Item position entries
--*--

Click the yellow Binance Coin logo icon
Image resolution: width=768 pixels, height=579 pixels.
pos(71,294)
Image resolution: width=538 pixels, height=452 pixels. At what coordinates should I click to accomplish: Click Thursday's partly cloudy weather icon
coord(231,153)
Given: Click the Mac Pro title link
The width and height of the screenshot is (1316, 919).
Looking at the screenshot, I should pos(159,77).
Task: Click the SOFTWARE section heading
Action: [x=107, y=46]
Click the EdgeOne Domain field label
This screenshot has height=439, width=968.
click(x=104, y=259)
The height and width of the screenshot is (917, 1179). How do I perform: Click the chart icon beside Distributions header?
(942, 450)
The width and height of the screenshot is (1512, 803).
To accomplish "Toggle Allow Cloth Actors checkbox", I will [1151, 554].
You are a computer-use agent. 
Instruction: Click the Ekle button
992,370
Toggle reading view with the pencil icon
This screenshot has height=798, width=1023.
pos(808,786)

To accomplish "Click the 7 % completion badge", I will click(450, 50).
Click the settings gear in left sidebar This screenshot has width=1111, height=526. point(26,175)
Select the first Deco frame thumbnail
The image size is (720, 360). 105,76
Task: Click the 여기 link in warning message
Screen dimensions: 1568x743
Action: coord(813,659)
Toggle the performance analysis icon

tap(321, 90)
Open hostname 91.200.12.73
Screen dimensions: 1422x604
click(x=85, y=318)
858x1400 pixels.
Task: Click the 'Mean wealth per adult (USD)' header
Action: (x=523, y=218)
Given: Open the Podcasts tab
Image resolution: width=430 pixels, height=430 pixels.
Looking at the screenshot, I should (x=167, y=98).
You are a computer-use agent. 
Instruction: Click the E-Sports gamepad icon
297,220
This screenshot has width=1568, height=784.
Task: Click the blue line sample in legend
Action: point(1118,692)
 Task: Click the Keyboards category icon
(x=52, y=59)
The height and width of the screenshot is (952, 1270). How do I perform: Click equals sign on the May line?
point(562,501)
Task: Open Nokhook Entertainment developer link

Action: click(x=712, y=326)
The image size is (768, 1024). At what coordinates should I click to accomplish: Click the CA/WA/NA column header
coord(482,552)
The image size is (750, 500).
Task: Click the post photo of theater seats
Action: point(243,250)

--*--

Directions for this task – In all of the items, change each occurrence of "Image resolution" to "Display resolution" and leave every other part of the lines as it stands.

Reply to the exercise –
Click the yellow Binance Coin logo icon
Display resolution: width=768 pixels, height=579 pixels.
pos(71,294)
Display resolution: width=538 pixels, height=452 pixels. At what coordinates should I click to accomplish: Click Thursday's partly cloudy weather icon
coord(231,153)
Given: Click the Mac Pro title link
The width and height of the screenshot is (1316, 919).
Looking at the screenshot, I should pos(159,77).
Task: Click the SOFTWARE section heading
Action: [x=107, y=46]
Click the EdgeOne Domain field label
This screenshot has height=439, width=968.
click(x=104, y=259)
The height and width of the screenshot is (917, 1179). How do I perform: Click the chart icon beside Distributions header?
(942, 450)
The width and height of the screenshot is (1512, 803).
To accomplish "Toggle Allow Cloth Actors checkbox", I will [1151, 554].
You are a computer-use agent. 
Instruction: Click the Ekle button
992,370
Toggle reading view with the pencil icon
This screenshot has height=798, width=1023.
pos(808,786)

To accomplish "Click the 7 % completion badge", I will click(450, 50).
Click the settings gear in left sidebar This screenshot has width=1111, height=526. point(26,175)
Select the first Deco frame thumbnail
The image size is (720, 360). 105,76
Task: Click the 여기 link in warning message
Screen dimensions: 1568x743
Action: coord(813,659)
Toggle the performance analysis icon

tap(321, 90)
Open hostname 91.200.12.73
Screen dimensions: 1422x604
click(x=85, y=318)
858x1400 pixels.
Task: Click the 'Mean wealth per adult (USD)' header
Action: (x=523, y=218)
Given: Open the Podcasts tab
Display resolution: width=430 pixels, height=430 pixels.
Looking at the screenshot, I should (x=167, y=98).
You are a computer-use agent. 
Instruction: Click the E-Sports gamepad icon
297,220
This screenshot has width=1568, height=784.
Task: Click the blue line sample in legend
Action: point(1118,692)
 Task: Click the Keyboards category icon
(x=52, y=59)
The height and width of the screenshot is (952, 1270). How do I perform: Click equals sign on the May line?
point(562,501)
Task: Open Nokhook Entertainment developer link

Action: click(x=712, y=326)
The image size is (768, 1024). At what coordinates should I click to accomplish: Click the CA/WA/NA column header
coord(482,552)
The image size is (750, 500).
Task: Click the post photo of theater seats
Action: point(243,250)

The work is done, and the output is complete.